A drizzly day of getting things sorted out. Emily took the laundry to a place that will give it back tomorrow. We went to the nearest post office for stamps and to mail a card, and upon leaving found ourselves in Covent Garden. We walked under a flower arch – my ideal photo op.
The Jubilee Market featured rows of tables selling vintage bits and bobs; silverware, beaded reticules, costume jewelry, and, befitting season 2 of Bridgerton, an ivory dance card. It had a high-end Estate Sale vibe. I bought a commemorative coin for a friend and Em found a ring she liked.
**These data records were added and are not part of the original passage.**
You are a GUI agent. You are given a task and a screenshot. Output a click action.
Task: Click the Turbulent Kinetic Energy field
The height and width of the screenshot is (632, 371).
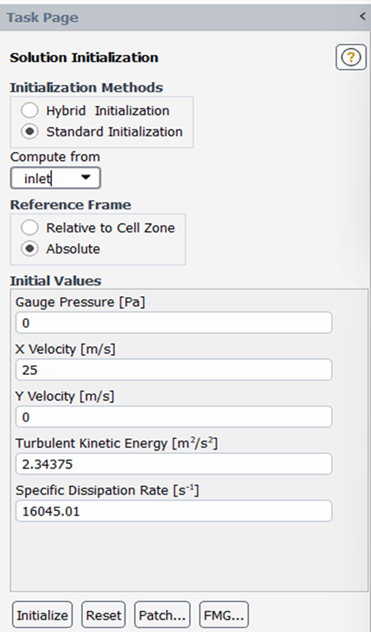click(x=174, y=464)
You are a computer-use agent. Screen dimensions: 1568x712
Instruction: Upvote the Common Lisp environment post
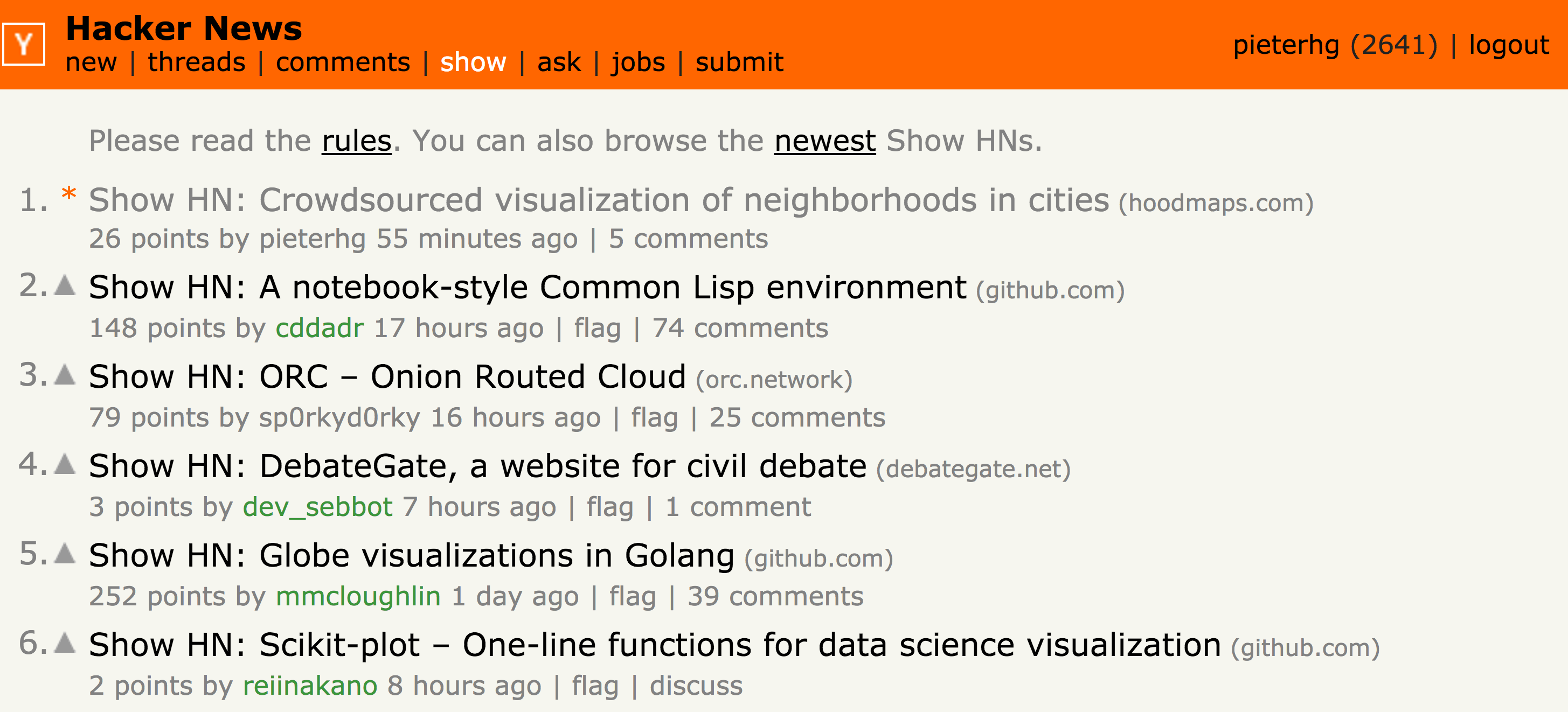[65, 285]
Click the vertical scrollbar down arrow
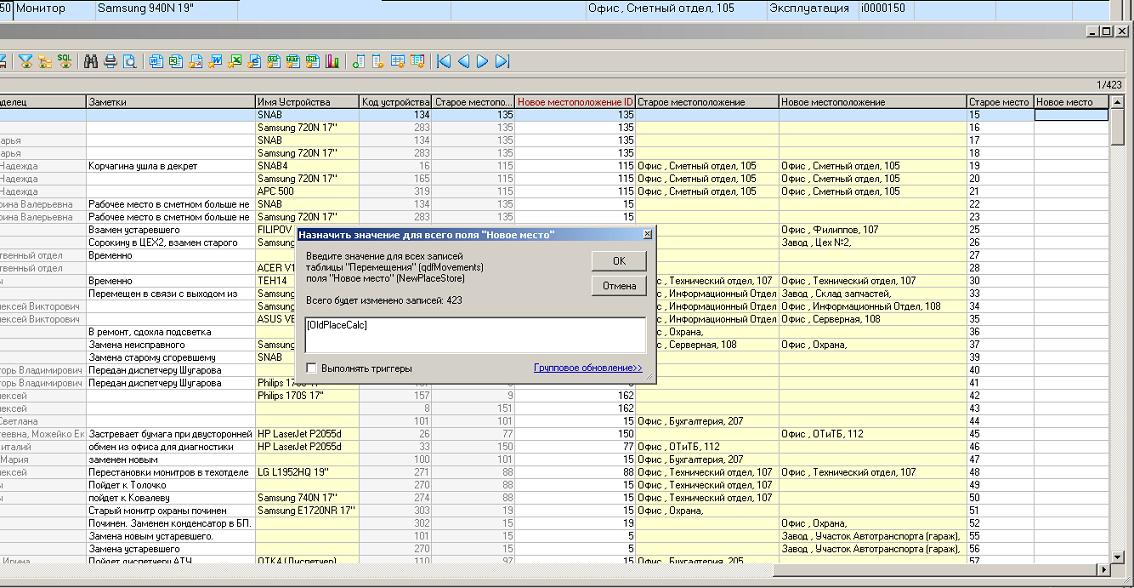The image size is (1134, 588). 1118,556
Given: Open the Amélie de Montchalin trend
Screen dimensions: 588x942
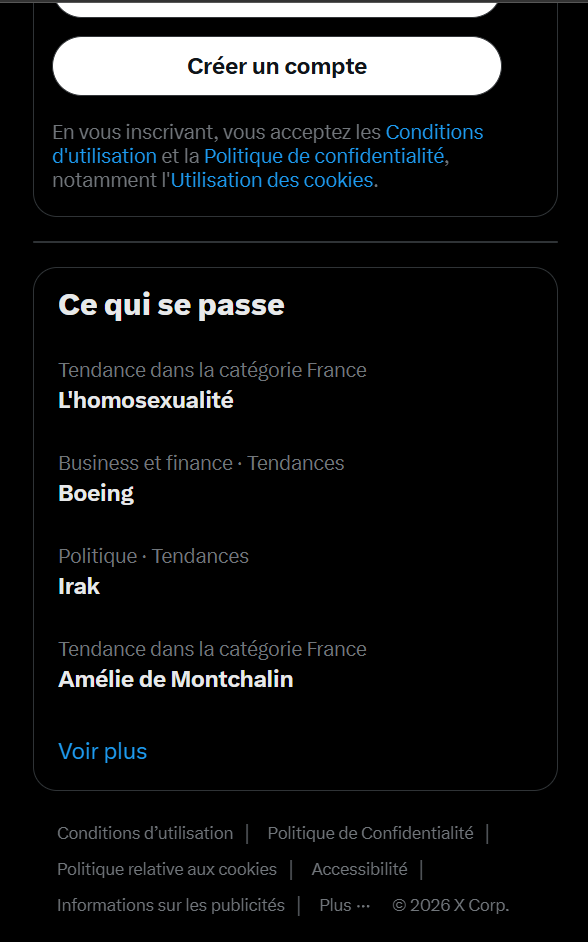Looking at the screenshot, I should coord(295,666).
Picked up a baguette from le Pain Quotidian. We got takeout Thai coconut soup and I popped what I thought was a baby carrot in my mouth. Wrong. A hotter than the surface of the sun pepper. I spit it out but not before a few vigorous chews ignited the inside of my mouth and burned like holy hellfire. Yikes.
After a restorative nap, I trotted over to the National and stopped in front of this painting of Venus at her toilet.
I noticed not only the luscious pearl earring held aloft in Cupid’s fingers, but precisely how it corresponds to Venus’s anatomy.
Was it intended as a pictorial guide for the fumbling males of the aristocracy? I know it was not placed there by accident. I could argue it’s the intentional focus of the entire work. Welcome to the Devil’s doorbell, gentlemen. I’ll leave it there.
This man has a stern expression, but it’s completely at odds with the small dog gazing up at him worshipfully, wearing a jaunty red bow. And are those bells on his collar?
Just before I left for the day. I watched the media installation by Kehinde Wiley, Prelude, 2021: a six-channel digital film shot in Norway of black men and women in snowy fjords. They traipsed through a frigid glacial landscape pelted with snowflakes – a compelling metaphor for living as a black person in a world controlled mainly by whites. “What I must do is all that concerns me, not what the people think. This rule, equally arduous in actual and in intellectual life, may serve for the whole distinction between greatness and meanness. It is the harder because you will always find those who think they know what is your duty better than you know it.”
I’m still thinking about it.
Michael Ridgway Jones says
Thank you for the Kehinde Wiley quote. Very worth pondering. And for the fabulous photographs.
MRJ
Virginia Parker says
To be clear, the quote is by Emerson, chosen by Wiley for inclusion in his film.